If I may, I’d like to toss my 2 cents in on her linked blog post and referenced sources : First off, I wholeheartedly agree with Dr. Grogan in that resilience is not a given, but made – or not. In reading and processing the articles she keeps finding and in particular this one, I seem to find more and more evidence in my history of coping that I may not have developed resilience at all, but seem to get it confused with rather unhealthy ways of coping, which go from compartmentalizing events and their emotional outcomes to the extreme on this spectrum that is commonly coined as “dissociating” – because I had no other option for survival at the time of traumatization, as Miller points out so well. (I keep coming back to her a lot, do I? I know. Probably, because I find her insights to be deep and quite simply true, speaking and extrapolating from my own experiences). In my own attempts of reversing the latter, i.e. compartmentalizing, dissociating etc. and in hoping to come home to the nearest possible authentic version of me – emotionally speaking -, I often find myself overwhelmed with fear and going straight into a panic attack, simply from realizing that I lack the nurturing foundation in certain regards and with certain experiences. Having said this, I think Dr. Grogan puts this experience in a nutshell when expressing her concern that “It’s terrifying to think that we might not optimize their brain development, and that we might impair their capacity for emotional intimacy, social harmony, and even genuine happiness.”
I don’t mean to shoot down Kimberly’s hypothesis or her journey as an informed patient. As for myself and from experience, I luckily found that I’m indeed not all incapable of intimacy. In retrospect, I’m not all sure any more, though, whether I really enjoyed that intimacy or wether I just settled for it from an understanding that non-affected persons see varying degrees of intimacy as the foundation of any healthy relationship. I really don’t know… Social harmony… has remained to be an effort I need to make in order not to stand out in inappropriate ways. Happiness? Well, strictly speaking I have no concept of that. I can only guess, whether or not a few select moments that had me experience a greater amount of joy or even exhiliration would pass for that happiness everyone else refers to.

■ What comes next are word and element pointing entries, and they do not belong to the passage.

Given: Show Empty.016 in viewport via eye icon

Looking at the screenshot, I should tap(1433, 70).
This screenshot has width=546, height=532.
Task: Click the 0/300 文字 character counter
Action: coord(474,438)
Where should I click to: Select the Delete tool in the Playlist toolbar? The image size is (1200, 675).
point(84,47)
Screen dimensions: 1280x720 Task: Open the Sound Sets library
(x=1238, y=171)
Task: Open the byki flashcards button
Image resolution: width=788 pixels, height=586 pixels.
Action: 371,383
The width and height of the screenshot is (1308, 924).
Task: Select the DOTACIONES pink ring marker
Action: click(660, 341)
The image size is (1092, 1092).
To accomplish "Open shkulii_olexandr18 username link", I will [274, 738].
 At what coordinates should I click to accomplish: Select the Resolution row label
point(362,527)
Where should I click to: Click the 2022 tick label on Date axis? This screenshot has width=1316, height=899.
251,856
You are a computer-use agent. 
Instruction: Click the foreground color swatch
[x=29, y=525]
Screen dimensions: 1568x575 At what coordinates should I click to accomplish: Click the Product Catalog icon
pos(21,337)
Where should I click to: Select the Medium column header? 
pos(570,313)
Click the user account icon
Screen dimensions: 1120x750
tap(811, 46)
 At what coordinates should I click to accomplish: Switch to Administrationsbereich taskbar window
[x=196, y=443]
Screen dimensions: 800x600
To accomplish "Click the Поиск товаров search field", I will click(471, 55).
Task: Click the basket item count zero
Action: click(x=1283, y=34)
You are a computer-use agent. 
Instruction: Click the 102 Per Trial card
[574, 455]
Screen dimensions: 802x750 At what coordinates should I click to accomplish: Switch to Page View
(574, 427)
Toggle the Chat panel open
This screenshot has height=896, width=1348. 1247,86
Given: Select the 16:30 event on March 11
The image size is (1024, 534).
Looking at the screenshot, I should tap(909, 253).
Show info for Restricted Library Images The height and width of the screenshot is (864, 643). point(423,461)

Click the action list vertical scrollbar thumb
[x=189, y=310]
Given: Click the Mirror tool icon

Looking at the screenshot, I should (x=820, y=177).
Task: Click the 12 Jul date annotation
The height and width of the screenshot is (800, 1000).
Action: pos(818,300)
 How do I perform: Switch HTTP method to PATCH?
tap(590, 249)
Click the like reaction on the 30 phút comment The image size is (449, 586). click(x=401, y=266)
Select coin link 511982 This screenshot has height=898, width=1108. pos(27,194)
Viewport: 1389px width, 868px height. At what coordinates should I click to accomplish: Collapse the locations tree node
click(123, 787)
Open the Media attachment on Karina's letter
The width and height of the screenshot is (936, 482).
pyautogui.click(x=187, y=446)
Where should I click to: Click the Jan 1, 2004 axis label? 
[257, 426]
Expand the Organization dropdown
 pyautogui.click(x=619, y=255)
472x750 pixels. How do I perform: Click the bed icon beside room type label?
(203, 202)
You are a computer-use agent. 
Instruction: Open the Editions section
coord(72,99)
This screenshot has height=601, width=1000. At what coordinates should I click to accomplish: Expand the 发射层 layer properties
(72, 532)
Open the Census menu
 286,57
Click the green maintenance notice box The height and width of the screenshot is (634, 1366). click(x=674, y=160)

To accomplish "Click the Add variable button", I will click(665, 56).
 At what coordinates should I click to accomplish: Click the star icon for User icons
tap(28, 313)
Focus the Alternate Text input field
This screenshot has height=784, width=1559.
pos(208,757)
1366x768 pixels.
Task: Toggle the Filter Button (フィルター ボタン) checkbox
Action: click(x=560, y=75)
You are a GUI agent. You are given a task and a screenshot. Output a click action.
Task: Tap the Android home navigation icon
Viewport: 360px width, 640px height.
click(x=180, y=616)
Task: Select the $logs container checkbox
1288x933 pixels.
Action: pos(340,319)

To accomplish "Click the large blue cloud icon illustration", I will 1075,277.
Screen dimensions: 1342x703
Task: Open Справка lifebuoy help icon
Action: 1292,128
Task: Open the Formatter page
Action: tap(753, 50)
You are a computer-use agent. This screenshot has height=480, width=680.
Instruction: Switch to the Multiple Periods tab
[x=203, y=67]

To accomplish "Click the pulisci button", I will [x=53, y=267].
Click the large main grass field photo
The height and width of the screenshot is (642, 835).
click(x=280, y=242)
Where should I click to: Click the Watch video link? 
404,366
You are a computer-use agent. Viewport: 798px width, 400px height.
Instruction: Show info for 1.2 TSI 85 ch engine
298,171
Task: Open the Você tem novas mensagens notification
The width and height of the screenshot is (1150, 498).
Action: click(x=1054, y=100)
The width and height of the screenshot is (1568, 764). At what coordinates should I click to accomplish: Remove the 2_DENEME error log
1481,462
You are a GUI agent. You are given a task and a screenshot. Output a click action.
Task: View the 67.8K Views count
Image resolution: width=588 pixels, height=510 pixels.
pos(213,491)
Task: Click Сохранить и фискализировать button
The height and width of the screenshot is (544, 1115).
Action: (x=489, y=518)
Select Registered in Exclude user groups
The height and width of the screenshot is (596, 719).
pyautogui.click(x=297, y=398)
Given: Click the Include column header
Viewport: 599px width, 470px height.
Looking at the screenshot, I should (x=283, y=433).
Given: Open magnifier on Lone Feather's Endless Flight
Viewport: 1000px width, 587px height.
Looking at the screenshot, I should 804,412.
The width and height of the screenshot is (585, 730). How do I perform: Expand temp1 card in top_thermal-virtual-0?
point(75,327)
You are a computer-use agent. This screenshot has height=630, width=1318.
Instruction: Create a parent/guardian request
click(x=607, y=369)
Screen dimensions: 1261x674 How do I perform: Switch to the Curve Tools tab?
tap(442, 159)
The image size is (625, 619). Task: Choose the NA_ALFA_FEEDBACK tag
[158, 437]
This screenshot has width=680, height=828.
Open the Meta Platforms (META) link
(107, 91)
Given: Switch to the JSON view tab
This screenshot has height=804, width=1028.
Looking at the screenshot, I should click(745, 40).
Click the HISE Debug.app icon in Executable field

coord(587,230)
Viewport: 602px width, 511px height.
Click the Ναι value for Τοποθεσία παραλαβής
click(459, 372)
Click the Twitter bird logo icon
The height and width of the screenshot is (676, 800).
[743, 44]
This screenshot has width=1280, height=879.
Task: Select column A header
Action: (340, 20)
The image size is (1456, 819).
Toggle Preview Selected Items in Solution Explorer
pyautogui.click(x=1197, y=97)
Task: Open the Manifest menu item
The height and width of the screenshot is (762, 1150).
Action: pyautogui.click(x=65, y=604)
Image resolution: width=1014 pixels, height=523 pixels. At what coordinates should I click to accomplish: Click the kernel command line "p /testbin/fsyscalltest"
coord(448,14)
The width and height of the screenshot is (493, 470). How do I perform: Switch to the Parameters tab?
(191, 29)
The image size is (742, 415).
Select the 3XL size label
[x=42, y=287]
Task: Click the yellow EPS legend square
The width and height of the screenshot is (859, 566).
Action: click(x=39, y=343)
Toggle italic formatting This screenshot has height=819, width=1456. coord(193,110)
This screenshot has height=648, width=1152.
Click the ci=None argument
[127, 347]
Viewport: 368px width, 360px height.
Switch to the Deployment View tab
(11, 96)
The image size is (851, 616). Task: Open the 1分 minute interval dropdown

You see… after the past years of affording myself nothing but introspection, research, partial regression and – again, partial – reprocessing or rather: attempts thereof, I’ve currently arrived at a standstill or a junction, where I am not all sure any more, whether or not this concept of emotional regression, regrowth and reprocessin actually works. I’ve heard a former, trusted – one of the better ones – therapist speak of regrowth and renurturing as well. I’ve heard other patients coming back from inpatient care speak of experiences of emotional rebirth. I have watched a documentary of such an experience, starring a wilderness/survival expert who lived with indigenous peoples for a while and was exposed to a ritual involving strong natural hallucinogenes that had him altered for good, as he later reported. Buddhist monks were proven to even express physical reshaping of their brains after years of excessive meditation. In other words: Yes, major alterations of our emotional being are possible and are taking place. What I’ve become slightly less sure of is as to what extent all these alterations always fall back – or not? – on previous experiences made. In yet different words: What I’d like to see and experience is something like “Eternal Sunshine of the Spotless Mind”: Find the “malignant” experience and remove it, then go from there. But that seems to be a rather naive/silly wish, no?
(Please say “no” – just “kidding”).
B.t.w.: This post is also in the context of pondering as to what extent I expect anything new to come from a potential inpatient stay – relatively short term, though, whether I can overcome the fear of such a measure or whether I might be better off to try and accept the fact that my experiences constitute a persisting emotional challenge that I get to work around in certain areas, but am unlikely to overcome. It’s simply a question of energy management and how much more fear and pain I’m able to withstand. Sounds dramatic – and feels so for the most of the time, too. Relief is temporary and seems to lose its effectiveness. And maybe, just maybe – thinking about these things doesn’t get me any further any more. It’s all very confusing.